(Records from a collection)
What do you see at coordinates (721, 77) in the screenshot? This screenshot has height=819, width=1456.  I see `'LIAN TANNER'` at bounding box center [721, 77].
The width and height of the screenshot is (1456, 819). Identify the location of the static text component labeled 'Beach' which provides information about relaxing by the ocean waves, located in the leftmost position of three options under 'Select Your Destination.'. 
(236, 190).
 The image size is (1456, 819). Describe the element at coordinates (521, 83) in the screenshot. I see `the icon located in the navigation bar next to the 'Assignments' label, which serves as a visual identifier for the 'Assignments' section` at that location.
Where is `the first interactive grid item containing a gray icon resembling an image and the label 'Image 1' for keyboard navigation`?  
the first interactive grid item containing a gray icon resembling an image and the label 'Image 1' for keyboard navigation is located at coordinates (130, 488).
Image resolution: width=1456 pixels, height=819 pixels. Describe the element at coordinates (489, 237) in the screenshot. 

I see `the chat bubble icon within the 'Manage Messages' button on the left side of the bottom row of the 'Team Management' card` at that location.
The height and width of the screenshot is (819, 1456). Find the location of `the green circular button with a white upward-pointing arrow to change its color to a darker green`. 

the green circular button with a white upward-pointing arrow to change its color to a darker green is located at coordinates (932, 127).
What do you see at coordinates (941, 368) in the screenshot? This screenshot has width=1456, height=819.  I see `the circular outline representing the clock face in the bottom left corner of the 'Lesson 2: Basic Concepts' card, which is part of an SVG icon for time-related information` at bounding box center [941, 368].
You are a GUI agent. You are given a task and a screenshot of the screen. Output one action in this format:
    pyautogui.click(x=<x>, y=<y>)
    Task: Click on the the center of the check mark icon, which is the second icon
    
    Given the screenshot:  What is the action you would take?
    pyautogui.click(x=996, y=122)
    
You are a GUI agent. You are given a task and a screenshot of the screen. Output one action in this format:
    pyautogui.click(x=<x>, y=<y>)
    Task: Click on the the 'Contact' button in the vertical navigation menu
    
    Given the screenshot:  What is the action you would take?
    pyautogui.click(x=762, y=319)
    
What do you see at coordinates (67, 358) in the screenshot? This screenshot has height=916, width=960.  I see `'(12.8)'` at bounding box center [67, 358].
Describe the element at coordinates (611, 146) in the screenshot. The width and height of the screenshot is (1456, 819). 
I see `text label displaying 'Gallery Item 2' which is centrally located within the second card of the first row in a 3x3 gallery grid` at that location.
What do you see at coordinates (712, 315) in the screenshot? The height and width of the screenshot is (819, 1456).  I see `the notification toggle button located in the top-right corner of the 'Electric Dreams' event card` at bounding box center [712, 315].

**EXERCISE DIRECTIONS:**
Please switch "screenshot" to "screen capture" in the data starting at the line that contains "The height and width of the screenshot is (819, 1456). Find" and ending at the line that contains "coordinates (932, 127).". Write out only those lines again, with everything else unchanged.

**OUTPUT FOR THIS TASK:**
The height and width of the screen capture is (819, 1456). Find the location of `the green circular button with a white upward-pointing arrow to change its color to a darker green`. 

the green circular button with a white upward-pointing arrow to change its color to a darker green is located at coordinates (932, 127).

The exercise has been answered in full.